For the above reasons it is important to be able to determine the amount of de/anti-icer composition remaining on a traveled surface at a given time, to be sure that the remaining amount of de/anti-icer composition is sufficient to effect the required degree of de/anti-icing of the traveled surface, taking into account, for example, the likely usage of the traveled surface and the prevailing or expected weather conditions.
However, determining the remaining amount of de/anti-icer composition on the traveled surface is not easy and more especially is not easily achieved in a way which is simple to carry out and which provides reliable results in a short timescale. For example, simple visual inspection of the surface is usually not adequate or reliable as a means of determining whether an appropriate amount of de/anti-icer composition remains on the traveled surface. This can be due to prevailing weather, hours of darkness, or the simple fact that particular de/anti icer material being used is not discernible to the naked eye.
Furthermore, de/anti-icer compositions based on potassium acetate and/or potassium formate are virtually indistinguishable (on visual inspection) from water when on a traveled surface.

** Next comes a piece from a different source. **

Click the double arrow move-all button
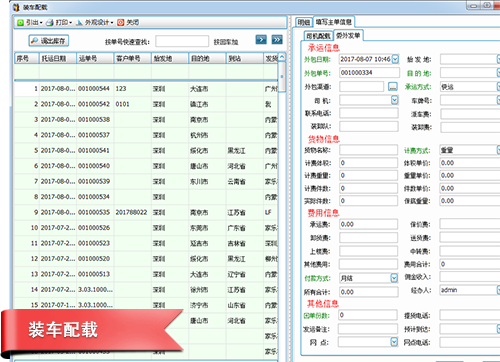 tap(277, 40)
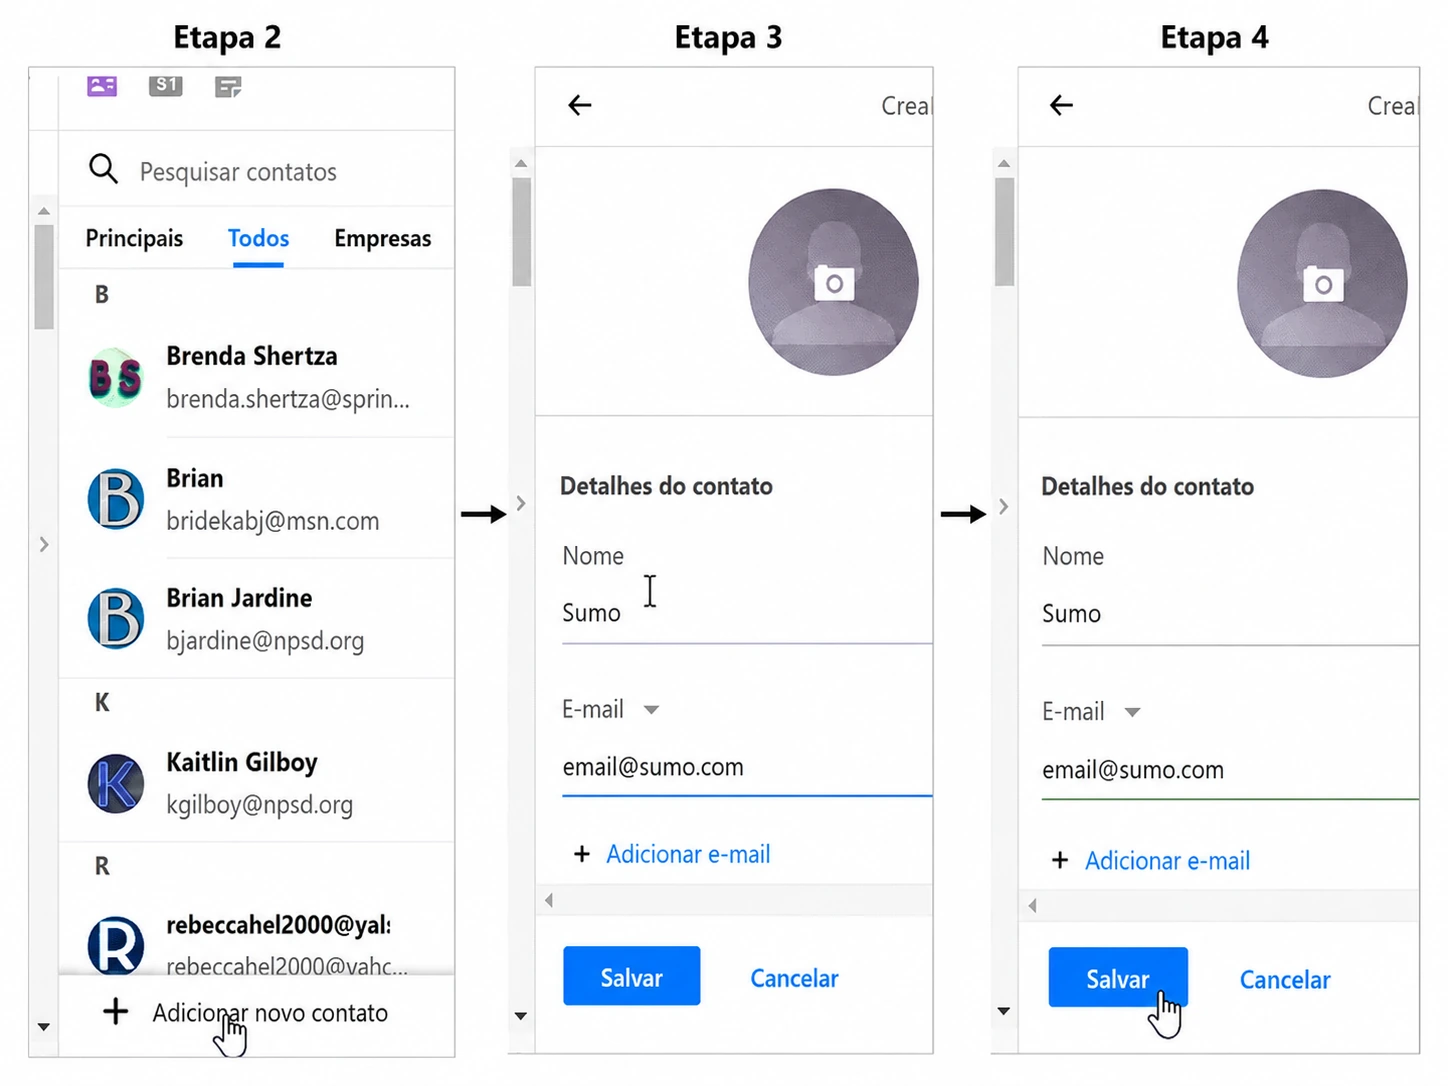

Available laboratory methods for analysing freezing point of, for example, potassium acetate or formate concentration of a solution (from which freezing point can be calculated) are not suitable for adaptation to the field environment (i.e. to a traveled surface such as an airport runway), for reasons such as the practical impossibility of collecting suitable samples from the traveled surface, the cost and non-availability of analytical equipment and the non-availability of suitably trained staff. Real-time systems for measuring the potassium acetate or formate concentration in material on the runway surface, based on conductivity probes embedded in the runway surface, have been installed at some airports. The performance and utility of these systems is generally excellent, however such systems are prohibitively expensive for most airports, especially for airports located in areas, such as the U.K, where very cold winters are not an annual occurrence.

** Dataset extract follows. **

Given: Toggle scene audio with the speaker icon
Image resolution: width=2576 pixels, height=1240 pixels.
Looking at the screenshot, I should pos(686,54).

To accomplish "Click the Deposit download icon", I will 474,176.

Many locations, and most notably airports, therefore, have no sure way of knowing when re-application of a de/anti-icing composition is actually required in winter conditions, and must instead rely mainly or wholly on experience and ‘educated guesses’. This approach is not satisfactory. This approach leaves the airport or other body responsible for the safe operation of a traveled surface at high risk of the traveled surfaces (runways and taxiways) freezing over suddenly. This can lead to accidents such as aircraft overruns or to temporary airport closure. Conversely de/anti-icing compositions will inevitably be applied in circumstances where the application was in fact unnecessary, resulting significant unnecessary expenditure per application, as well as an unnecessary environmental impact even when the de/anti-icer composition is based on materials having a relatively low environmental impact such as acetate or formate.
Embodiments of the present invention, therefore, seek to resolve, or at least mitigate or moderate, the above problems in determining whether, when and/or how much de/anti icer product should be applied or re-applied.